(WHAT TO PRODUCE) Would you transcribe the line that holds "Verde (1302, 1037)" and all the lines below it, through the final one, exactly and with nothing else?
==================================================
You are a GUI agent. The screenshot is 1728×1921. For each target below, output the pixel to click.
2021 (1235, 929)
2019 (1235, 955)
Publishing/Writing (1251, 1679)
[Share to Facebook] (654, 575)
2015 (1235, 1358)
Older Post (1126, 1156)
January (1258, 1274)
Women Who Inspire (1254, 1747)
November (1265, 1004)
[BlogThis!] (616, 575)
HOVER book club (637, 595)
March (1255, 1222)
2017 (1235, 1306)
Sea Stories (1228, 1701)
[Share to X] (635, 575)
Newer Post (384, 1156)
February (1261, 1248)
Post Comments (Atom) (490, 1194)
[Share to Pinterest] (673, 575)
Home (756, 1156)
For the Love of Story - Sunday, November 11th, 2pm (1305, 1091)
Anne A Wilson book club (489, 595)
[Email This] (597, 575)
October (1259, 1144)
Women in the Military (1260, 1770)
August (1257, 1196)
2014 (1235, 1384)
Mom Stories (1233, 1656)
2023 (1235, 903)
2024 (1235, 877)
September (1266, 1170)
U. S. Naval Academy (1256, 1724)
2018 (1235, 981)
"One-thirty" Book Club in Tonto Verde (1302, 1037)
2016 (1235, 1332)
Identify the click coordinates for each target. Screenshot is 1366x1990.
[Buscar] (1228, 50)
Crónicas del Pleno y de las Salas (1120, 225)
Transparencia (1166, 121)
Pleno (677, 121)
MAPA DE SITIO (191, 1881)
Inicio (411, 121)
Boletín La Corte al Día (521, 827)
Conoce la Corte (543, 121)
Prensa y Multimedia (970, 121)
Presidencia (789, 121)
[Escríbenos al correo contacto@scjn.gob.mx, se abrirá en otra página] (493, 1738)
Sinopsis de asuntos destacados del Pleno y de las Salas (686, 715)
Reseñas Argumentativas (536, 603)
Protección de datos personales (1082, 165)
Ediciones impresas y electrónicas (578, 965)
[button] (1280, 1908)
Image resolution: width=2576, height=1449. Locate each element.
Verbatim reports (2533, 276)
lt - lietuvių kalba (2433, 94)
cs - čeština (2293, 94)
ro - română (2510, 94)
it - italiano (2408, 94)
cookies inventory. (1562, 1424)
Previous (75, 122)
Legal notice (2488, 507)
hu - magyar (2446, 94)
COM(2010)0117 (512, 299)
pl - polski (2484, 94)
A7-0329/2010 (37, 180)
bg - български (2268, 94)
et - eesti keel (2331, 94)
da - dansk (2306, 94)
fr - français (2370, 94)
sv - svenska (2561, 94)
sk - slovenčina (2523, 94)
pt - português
==================================================
(SOLVED PROBLEM)
"One-thirty" Book Club in Tonto Verde (1302, 1037)
2016 (1235, 1332)
Identify the click coordinates for each target. Screenshot is 1366x1990.
[Buscar] (1228, 50)
Crónicas del Pleno y de las Salas (1120, 225)
Transparencia (1166, 121)
Pleno (677, 121)
MAPA DE SITIO (191, 1881)
Inicio (411, 121)
Boletín La Corte al Día (521, 827)
Conoce la Corte (543, 121)
Prensa y Multimedia (970, 121)
Presidencia (789, 121)
[Escríbenos al correo contacto@scjn.gob.mx, se abrirá en otra página] (493, 1738)
Sinopsis de asuntos destacados del Pleno y de las Salas (686, 715)
Reseñas Argumentativas (536, 603)
Protección de datos personales (1082, 165)
Ediciones impresas y electrónicas (578, 965)
[button] (1280, 1908)
Image resolution: width=2576, height=1449. Locate each element.
Verbatim reports (2533, 276)
lt - lietuvių kalba (2433, 94)
cs - čeština (2293, 94)
ro - română (2510, 94)
it - italiano (2408, 94)
cookies inventory. (1562, 1424)
Previous (75, 122)
Legal notice (2488, 507)
hu - magyar (2446, 94)
COM(2010)0117 (512, 299)
pl - polski (2484, 94)
A7-0329/2010 (37, 180)
bg - български (2268, 94)
et - eesti keel (2331, 94)
da - dansk (2306, 94)
fr - français (2370, 94)
sv - svenska (2561, 94)
sk - slovenčina (2523, 94)
pt - português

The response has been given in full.